During the 1970s, the Soviet KGB attempted to recruit Jens Stoltenberg

Soviet intelligence once tried to recruit the Secretary General of the North Atlantic Treaty Organization, Jens Stoltenberg, to the Committee for the State Security of the Soviet Union, or the KGB. Stoltenberg wrote this in his autobiography, NRK reported. Stoltenberg explained that he had been in contact with employees of the Soviet Embassy since the late 1970s and repeatedly talked with Soviet Cultural Attaché Boris Kirillov.

The Secretary General of NATO recalls how he met with the erudite interlocutor, Boris Kirillov, in the restaurant of national cuisine at Stortorget square where they ate shrimp sandwiches and discussed politics. Stoltenberg knew that Kirillov served in the KGB. Eventually, it was discovered that the embassy employee was a spy and his main mission was to recruit Norwegian politicians.

“Later, it was revealed that I was tagged and given a code name. I was Steklov,” Stoltenberg wrote in his autobiography. This was the common practice for people who were expected to be confidential contacts for the KGB. In the 1990s, Stoltenberg reported his contacts with Kirillov to the Ministry of Defense and the Police Intelligence Service.

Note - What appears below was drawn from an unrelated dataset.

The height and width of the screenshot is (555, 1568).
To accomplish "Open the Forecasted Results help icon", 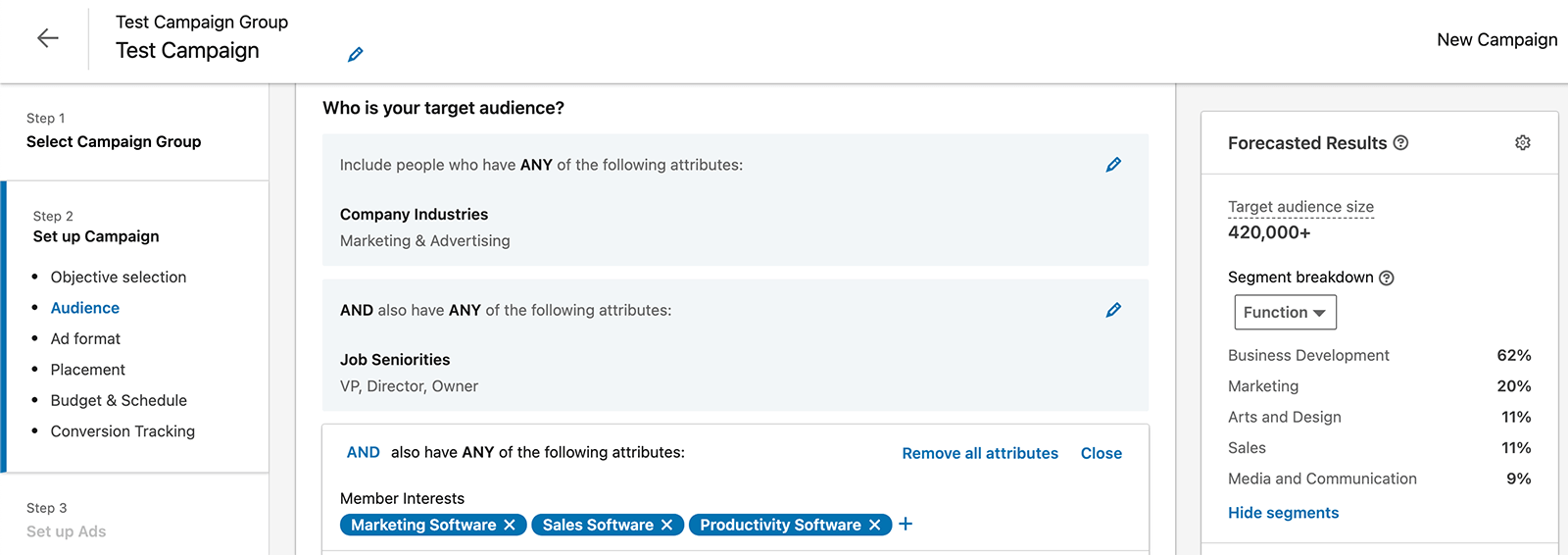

Security forces asked Stoltenberg to meet with Kirillov in order to understand whether he wanted to abandon service in the KGB. “If I saw such signal, I would have to say that Norway is a safe country and it will take care of him. I felt like a character in a spy novel during the implementation of this task. However, the attempt failed,” Stoltenberg wrote, noting that it was the last time he saw Kirillov.